__DIRECTIONS FOR THIS TASK__: Copy the material below line for line, keeping every character unchanged.

__RECORD EXTRACTS__:

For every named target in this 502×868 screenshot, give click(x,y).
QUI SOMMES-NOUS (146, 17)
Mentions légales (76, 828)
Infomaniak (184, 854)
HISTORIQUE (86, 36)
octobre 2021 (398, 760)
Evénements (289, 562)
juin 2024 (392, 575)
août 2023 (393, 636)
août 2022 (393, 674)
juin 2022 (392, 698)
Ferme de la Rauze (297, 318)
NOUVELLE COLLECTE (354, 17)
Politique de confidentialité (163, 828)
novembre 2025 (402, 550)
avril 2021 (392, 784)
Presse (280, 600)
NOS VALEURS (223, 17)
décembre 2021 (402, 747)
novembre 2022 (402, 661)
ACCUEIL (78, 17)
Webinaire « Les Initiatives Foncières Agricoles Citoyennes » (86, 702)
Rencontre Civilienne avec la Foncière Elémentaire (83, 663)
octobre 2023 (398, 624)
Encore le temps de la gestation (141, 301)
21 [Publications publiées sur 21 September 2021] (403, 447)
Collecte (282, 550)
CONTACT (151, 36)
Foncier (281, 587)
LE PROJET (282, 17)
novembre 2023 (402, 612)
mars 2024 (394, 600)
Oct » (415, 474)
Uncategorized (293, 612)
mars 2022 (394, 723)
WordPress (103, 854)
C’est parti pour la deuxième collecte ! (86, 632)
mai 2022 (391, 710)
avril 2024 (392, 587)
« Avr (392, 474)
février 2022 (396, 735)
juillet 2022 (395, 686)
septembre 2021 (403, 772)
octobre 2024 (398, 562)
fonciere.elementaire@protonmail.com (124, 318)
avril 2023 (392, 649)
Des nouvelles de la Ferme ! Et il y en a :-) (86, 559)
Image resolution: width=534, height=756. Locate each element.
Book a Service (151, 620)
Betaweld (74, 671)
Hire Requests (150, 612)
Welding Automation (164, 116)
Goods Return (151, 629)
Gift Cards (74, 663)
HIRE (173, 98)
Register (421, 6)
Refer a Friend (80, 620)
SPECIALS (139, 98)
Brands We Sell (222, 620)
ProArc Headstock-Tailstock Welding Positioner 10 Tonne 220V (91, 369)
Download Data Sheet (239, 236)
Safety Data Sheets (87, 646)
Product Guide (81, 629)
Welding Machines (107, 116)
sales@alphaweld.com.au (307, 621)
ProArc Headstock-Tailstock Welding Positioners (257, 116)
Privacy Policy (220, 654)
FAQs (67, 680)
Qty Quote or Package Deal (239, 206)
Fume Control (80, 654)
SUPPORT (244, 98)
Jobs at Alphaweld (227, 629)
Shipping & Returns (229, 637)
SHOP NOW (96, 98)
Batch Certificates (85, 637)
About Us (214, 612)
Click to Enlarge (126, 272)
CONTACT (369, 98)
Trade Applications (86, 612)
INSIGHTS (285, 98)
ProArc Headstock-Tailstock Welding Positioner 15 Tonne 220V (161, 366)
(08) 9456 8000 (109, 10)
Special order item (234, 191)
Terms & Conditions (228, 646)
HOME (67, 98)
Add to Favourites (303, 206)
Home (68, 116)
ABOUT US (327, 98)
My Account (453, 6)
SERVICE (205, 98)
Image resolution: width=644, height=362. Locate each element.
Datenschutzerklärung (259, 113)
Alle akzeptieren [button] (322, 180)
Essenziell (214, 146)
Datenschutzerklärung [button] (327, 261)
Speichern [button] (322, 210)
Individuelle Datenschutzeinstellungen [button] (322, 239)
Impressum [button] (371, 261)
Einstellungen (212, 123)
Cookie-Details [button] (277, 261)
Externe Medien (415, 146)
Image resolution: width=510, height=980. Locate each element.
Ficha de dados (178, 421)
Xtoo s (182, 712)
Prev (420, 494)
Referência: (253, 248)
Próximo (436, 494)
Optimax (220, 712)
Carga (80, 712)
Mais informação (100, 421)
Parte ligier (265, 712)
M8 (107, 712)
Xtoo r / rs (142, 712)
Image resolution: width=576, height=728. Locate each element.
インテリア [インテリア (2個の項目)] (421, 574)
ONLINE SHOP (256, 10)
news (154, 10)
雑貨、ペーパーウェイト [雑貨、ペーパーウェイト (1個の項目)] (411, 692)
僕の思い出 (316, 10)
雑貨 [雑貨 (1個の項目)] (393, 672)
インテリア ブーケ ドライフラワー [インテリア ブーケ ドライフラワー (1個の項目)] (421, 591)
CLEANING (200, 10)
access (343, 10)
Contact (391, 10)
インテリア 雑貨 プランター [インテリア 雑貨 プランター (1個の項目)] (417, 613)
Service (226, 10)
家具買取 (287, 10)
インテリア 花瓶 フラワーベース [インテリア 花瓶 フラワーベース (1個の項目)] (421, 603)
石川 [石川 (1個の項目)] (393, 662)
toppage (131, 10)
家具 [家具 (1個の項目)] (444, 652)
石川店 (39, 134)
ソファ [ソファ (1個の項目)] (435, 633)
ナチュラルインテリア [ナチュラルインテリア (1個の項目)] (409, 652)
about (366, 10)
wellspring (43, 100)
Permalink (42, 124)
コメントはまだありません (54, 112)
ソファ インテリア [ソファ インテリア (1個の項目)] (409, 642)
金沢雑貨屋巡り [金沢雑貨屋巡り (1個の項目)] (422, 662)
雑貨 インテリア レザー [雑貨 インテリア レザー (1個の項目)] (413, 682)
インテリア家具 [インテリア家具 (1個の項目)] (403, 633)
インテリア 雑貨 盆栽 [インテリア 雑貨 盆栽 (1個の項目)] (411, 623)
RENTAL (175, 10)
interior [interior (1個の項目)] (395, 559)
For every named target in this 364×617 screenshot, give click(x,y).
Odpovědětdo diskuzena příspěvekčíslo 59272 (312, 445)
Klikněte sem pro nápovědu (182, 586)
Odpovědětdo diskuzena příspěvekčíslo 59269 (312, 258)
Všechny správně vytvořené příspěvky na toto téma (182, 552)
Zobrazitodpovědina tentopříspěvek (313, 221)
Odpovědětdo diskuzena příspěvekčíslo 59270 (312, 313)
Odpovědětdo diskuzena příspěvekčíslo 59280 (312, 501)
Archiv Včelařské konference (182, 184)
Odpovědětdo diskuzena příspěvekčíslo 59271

__TASK RESPONSE__:
For every named target in this 502×868 screenshot, give click(x,y).
QUI SOMMES-NOUS (146, 17)
Mentions légales (76, 828)
Infomaniak (184, 854)
HISTORIQUE (86, 36)
octobre 2021 (398, 760)
Evénements (289, 562)
juin 2024 (392, 575)
août 2023 (393, 636)
août 2022 (393, 674)
juin 2022 (392, 698)
Ferme de la Rauze (297, 318)
NOUVELLE COLLECTE (354, 17)
Politique de confidentialité (163, 828)
novembre 2025 (402, 550)
avril 2021 (392, 784)
Presse (280, 600)
NOS VALEURS (223, 17)
décembre 2021 (402, 747)
novembre 2022 (402, 661)
ACCUEIL (78, 17)
Webinaire « Les Initiatives Foncières Agricoles Citoyennes » (86, 702)
Rencontre Civilienne avec la Foncière Elémentaire (83, 663)
octobre 2023 (398, 624)
Encore le temps de la gestation (141, 301)
21 [Publications publiées sur 21 September 2021] (403, 447)
Collecte (282, 550)
CONTACT (151, 36)
Foncier (281, 587)
LE PROJET (282, 17)
novembre 2023 (402, 612)
mars 2024 (394, 600)
Oct » (415, 474)
Uncategorized (293, 612)
mars 2022 (394, 723)
WordPress (103, 854)
C’est parti pour la deuxième collecte ! (86, 632)
mai 2022 (391, 710)
avril 2024 (392, 587)
« Avr (392, 474)
février 2022 (396, 735)
juillet 2022 (395, 686)
septembre 2021 (403, 772)
octobre 2024 (398, 562)
fonciere.elementaire@protonmail.com (124, 318)
avril 2023 (392, 649)
Des nouvelles de la Ferme ! Et il y en a :-) (86, 559)
Image resolution: width=534, height=756. Locate each element.
Book a Service (151, 620)
Betaweld (74, 671)
Hire Requests (150, 612)
Welding Automation (164, 116)
Goods Return (151, 629)
Gift Cards (74, 663)
HIRE (173, 98)
Register (421, 6)
Refer a Friend (80, 620)
SPECIALS (139, 98)
Brands We Sell (222, 620)
ProArc Headstock-Tailstock Welding Positioner 10 Tonne 220V (91, 369)
Download Data Sheet (239, 236)
Safety Data Sheets (87, 646)
Product Guide (81, 629)
Welding Machines (107, 116)
sales@alphaweld.com.au (307, 621)
ProArc Headstock-Tailstock Welding Positioners (257, 116)
Privacy Policy (220, 654)
FAQs (67, 680)
Qty Quote or Package Deal (239, 206)
Fume Control (80, 654)
SUPPORT (244, 98)
Jobs at Alphaweld (227, 629)
Shipping & Returns (229, 637)
SHOP NOW (96, 98)
Batch Certificates (85, 637)
About Us (214, 612)
Click to Enlarge (126, 272)
CONTACT (369, 98)
Trade Applications (86, 612)
INSIGHTS (285, 98)
ProArc Headstock-Tailstock Welding Positioner 15 Tonne 220V (161, 366)
(08) 9456 8000 (109, 10)
Special order item (234, 191)
Terms & Conditions (228, 646)
HOME (67, 98)
Add to Favourites (303, 206)
Home (68, 116)
ABOUT US (327, 98)
My Account (453, 6)
SERVICE (205, 98)
Image resolution: width=644, height=362. Locate each element.
Datenschutzerklärung (259, 113)
Alle akzeptieren [button] (322, 180)
Essenziell (214, 146)
Datenschutzerklärung [button] (327, 261)
Speichern [button] (322, 210)
Individuelle Datenschutzeinstellungen [button] (322, 239)
Impressum [button] (371, 261)
Einstellungen (212, 123)
Cookie-Details [button] (277, 261)
Externe Medien (415, 146)
Image resolution: width=510, height=980. Locate each element.
Ficha de dados (178, 421)
Xtoo s (182, 712)
Prev (420, 494)
Referência: (253, 248)
Próximo (436, 494)
Optimax (220, 712)
Carga (80, 712)
Mais informação (100, 421)
Parte ligier (265, 712)
M8 (107, 712)
Xtoo r / rs (142, 712)
Image resolution: width=576, height=728. Locate each element.
インテリア [インテリア (2個の項目)] (421, 574)
ONLINE SHOP (256, 10)
news (154, 10)
雑貨、ペーパーウェイト [雑貨、ペーパーウェイト (1個の項目)] (411, 692)
僕の思い出 (316, 10)
雑貨 [雑貨 (1個の項目)] (393, 672)
インテリア ブーケ ドライフラワー [インテリア ブーケ ドライフラワー (1個の項目)] (421, 591)
CLEANING (200, 10)
access (343, 10)
Contact (391, 10)
インテリア 雑貨 プランター [インテリア 雑貨 プランター (1個の項目)] (417, 613)
Service (226, 10)
家具買取 (287, 10)
インテリア 花瓶 フラワーベース [インテリア 花瓶 フラワーベース (1個の項目)] (421, 603)
石川 [石川 (1個の項目)] (393, 662)
toppage (131, 10)
家具 [家具 (1個の項目)] (444, 652)
石川店 (39, 134)
ソファ [ソファ (1個の項目)] (435, 633)
ナチュラルインテリア [ナチュラルインテリア (1個の項目)] (409, 652)
about (366, 10)
wellspring (43, 100)
Permalink (42, 124)
コメントはまだありません (54, 112)
ソファ インテリア [ソファ インテリア (1個の項目)] (409, 642)
金沢雑貨屋巡り [金沢雑貨屋巡り (1個の項目)] (422, 662)
雑貨 インテリア レザー [雑貨 インテリア レザー (1個の項目)] (413, 682)
インテリア家具 [インテリア家具 (1個の項目)] (403, 633)
インテリア 雑貨 盆栽 [インテリア 雑貨 盆栽 (1個の項目)] (411, 623)
RENTAL (175, 10)
interior [interior (1個の項目)] (395, 559)
For every named target in this 364×617 screenshot, give click(x,y).
Odpovědětdo diskuzena příspěvekčíslo 59272 (312, 445)
Klikněte sem pro nápovědu (182, 586)
Odpovědětdo diskuzena příspěvekčíslo 59269 (312, 258)
Všechny správně vytvořené příspěvky na toto téma (182, 552)
Zobrazitodpovědina tentopříspěvek (313, 221)
Odpovědětdo diskuzena příspěvekčíslo 59270 (312, 313)
Odpovědětdo diskuzena příspěvekčíslo 59280 (312, 501)
Archiv Včelařské konference (182, 184)
Odpovědětdo diskuzena příspěvekčíslo 59271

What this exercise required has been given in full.